EXERCISE OBJECTIVE :: Exact copies of all the entries are required, and no pictures should appear in them.

INPUT DATA ::
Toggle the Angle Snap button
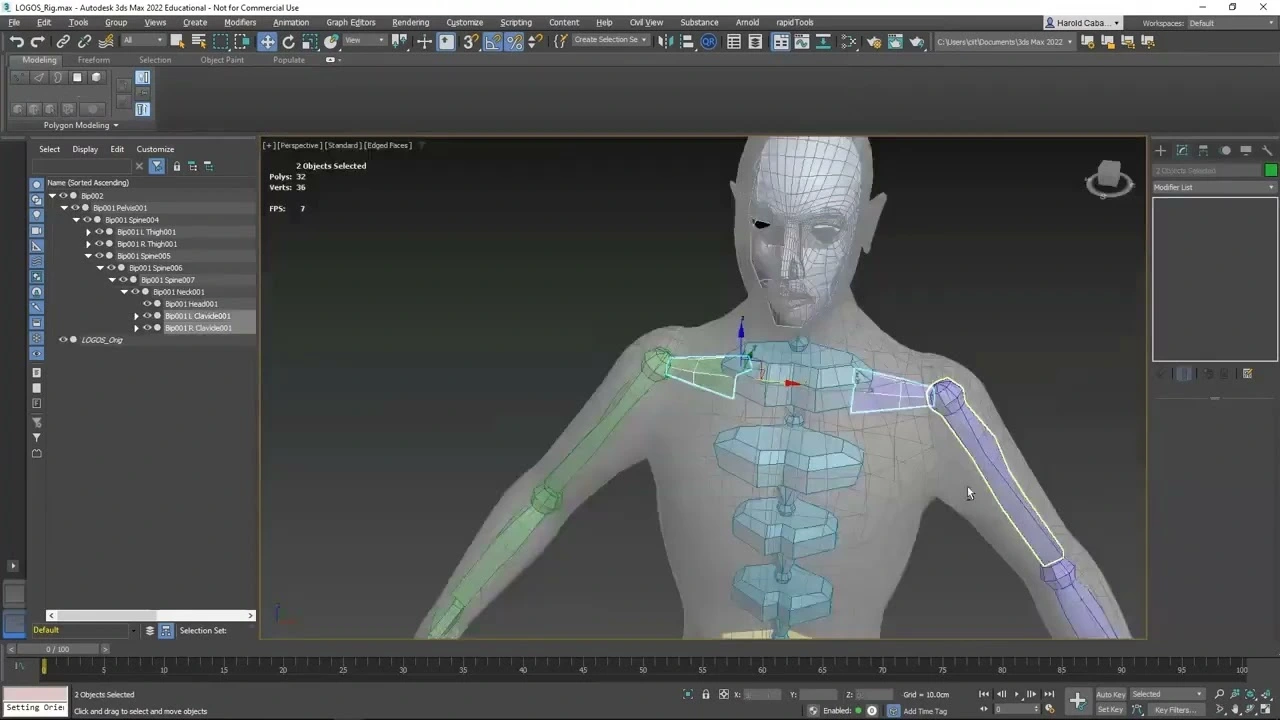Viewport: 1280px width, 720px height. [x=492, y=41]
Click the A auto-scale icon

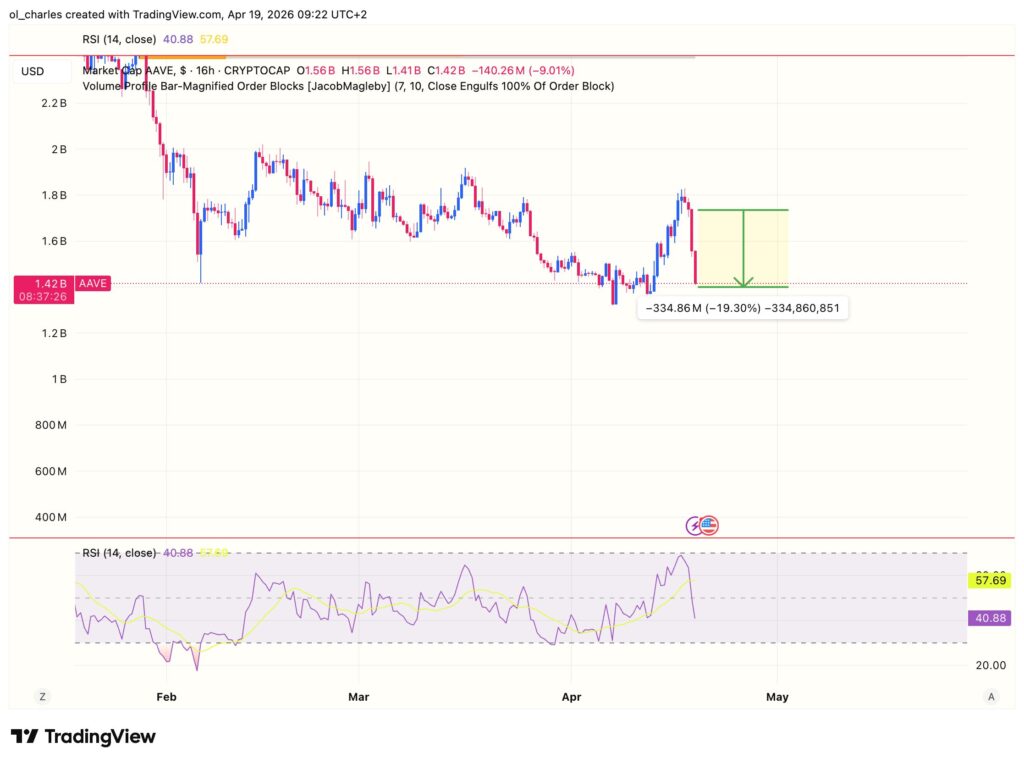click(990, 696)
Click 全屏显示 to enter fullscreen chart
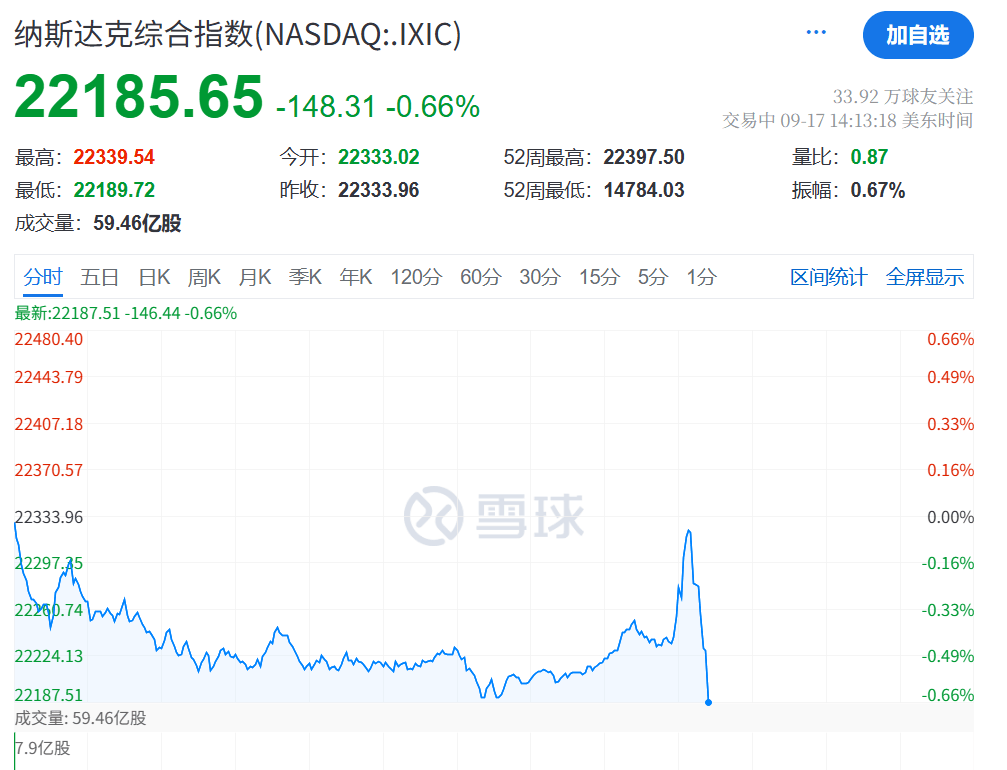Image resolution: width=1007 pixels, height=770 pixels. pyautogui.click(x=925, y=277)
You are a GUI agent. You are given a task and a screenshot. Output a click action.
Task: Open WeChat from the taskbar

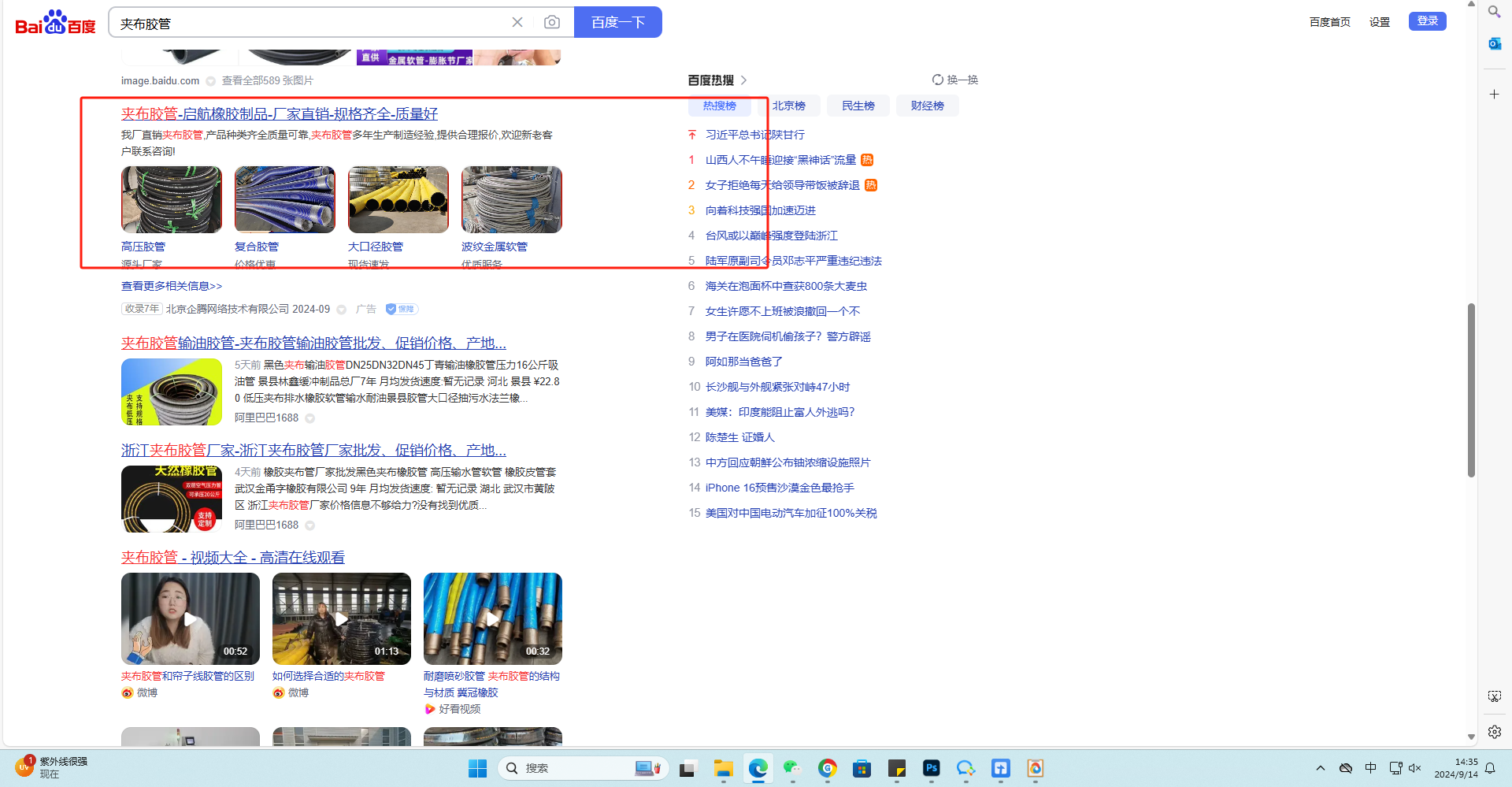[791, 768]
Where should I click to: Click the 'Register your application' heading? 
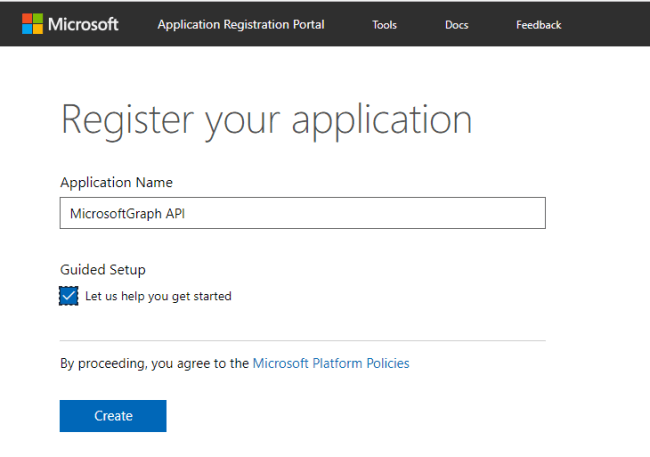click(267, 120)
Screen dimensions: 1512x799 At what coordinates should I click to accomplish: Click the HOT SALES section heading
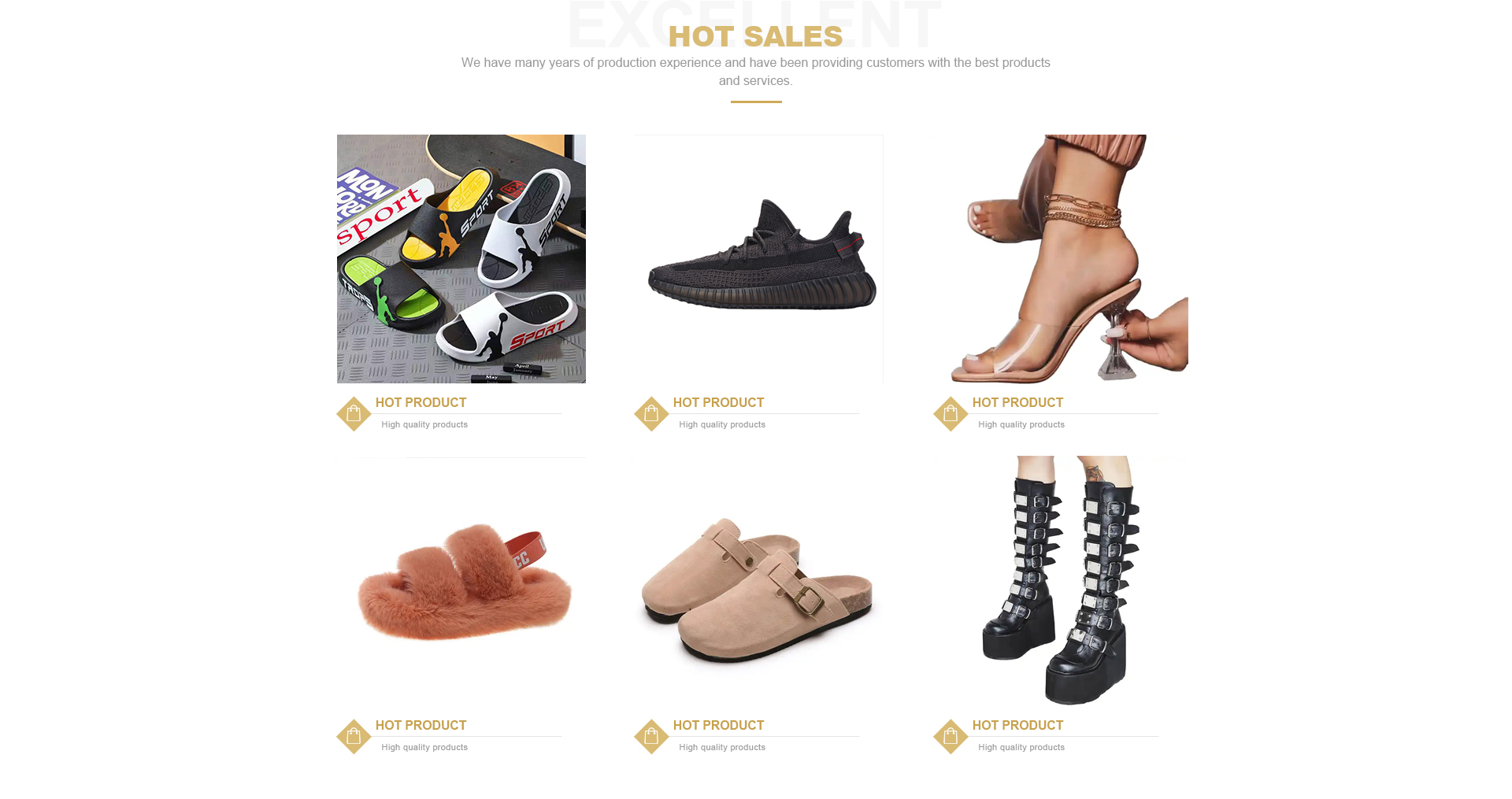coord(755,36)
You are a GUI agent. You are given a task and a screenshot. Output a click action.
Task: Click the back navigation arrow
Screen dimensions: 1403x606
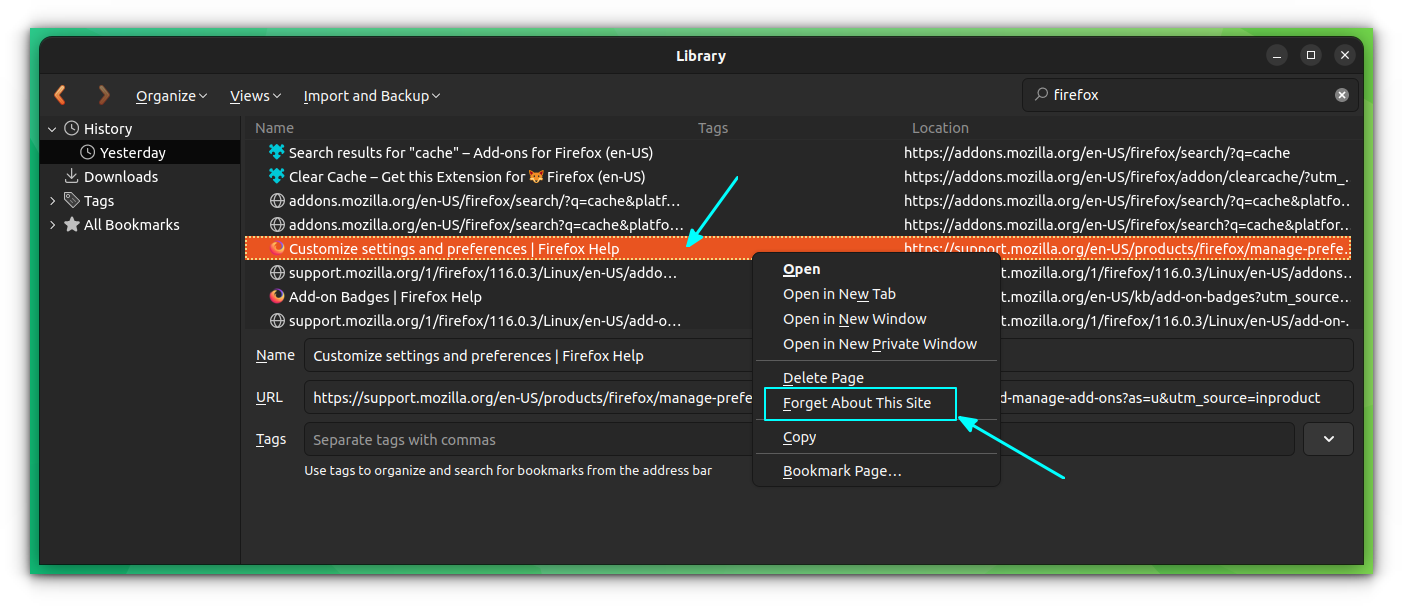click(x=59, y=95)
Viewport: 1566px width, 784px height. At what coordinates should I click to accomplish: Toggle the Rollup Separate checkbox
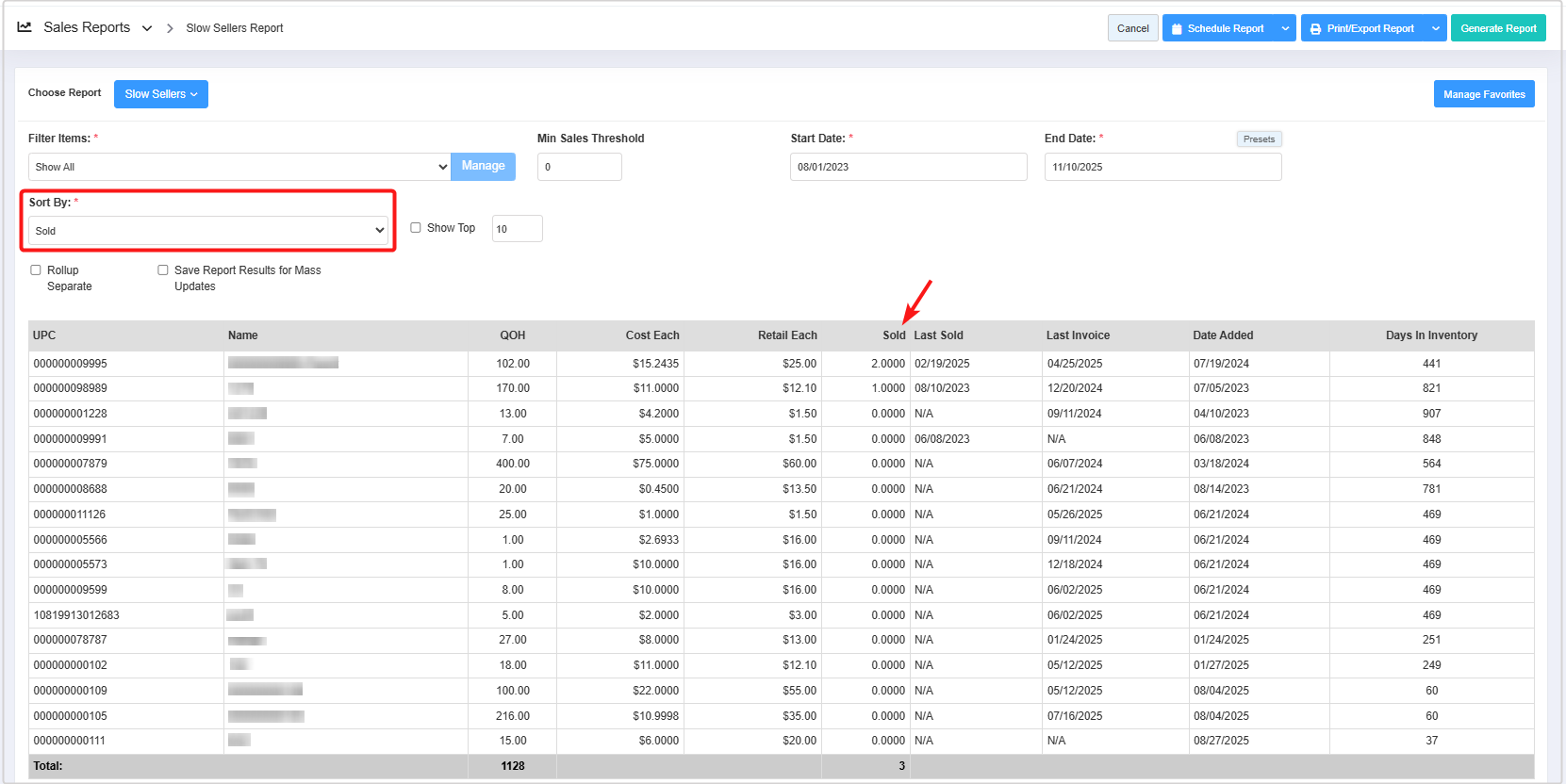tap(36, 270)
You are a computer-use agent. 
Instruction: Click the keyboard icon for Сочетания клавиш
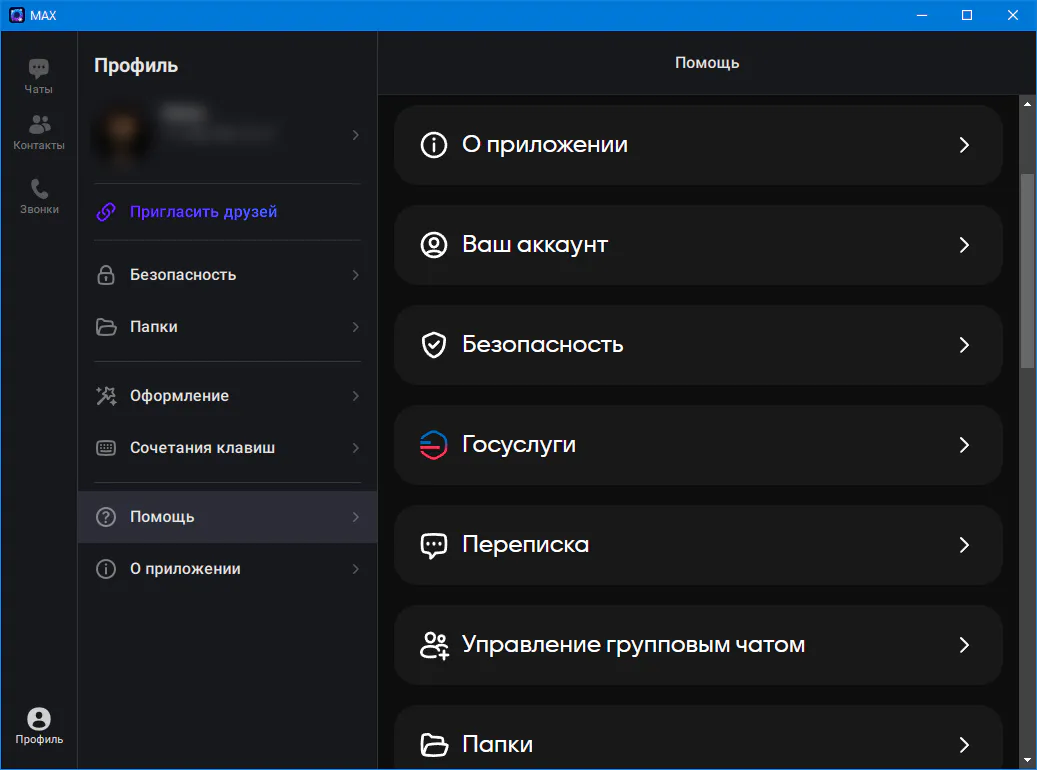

FINAL ANSWER ::
Toggle the Angle Snap button
Viewport: 1280px width, 720px height. [x=492, y=41]
Click the A auto-scale icon

click(990, 696)
Click 全屏显示 to enter fullscreen chart
Image resolution: width=1007 pixels, height=770 pixels. pyautogui.click(x=925, y=277)
You are a GUI agent. You are given a task and a screenshot. Output a click action.
Task: Open WeChat from the taskbar

[791, 768]
Where should I click to: Click the 'Register your application' heading? 
click(267, 120)
Screen dimensions: 1512x799 At what coordinates should I click to accomplish: Click the HOT SALES section heading
coord(755,36)
You are a GUI agent. You are given a task and a screenshot. Output a click action.
Task: Click the back navigation arrow
Screen dimensions: 1403x606
click(x=59, y=95)
Viewport: 1566px width, 784px height. At what coordinates should I click to accomplish: Toggle the Rollup Separate checkbox
tap(36, 270)
You are a computer-use agent. 
Instruction: Click the keyboard icon for Сочетания клавиш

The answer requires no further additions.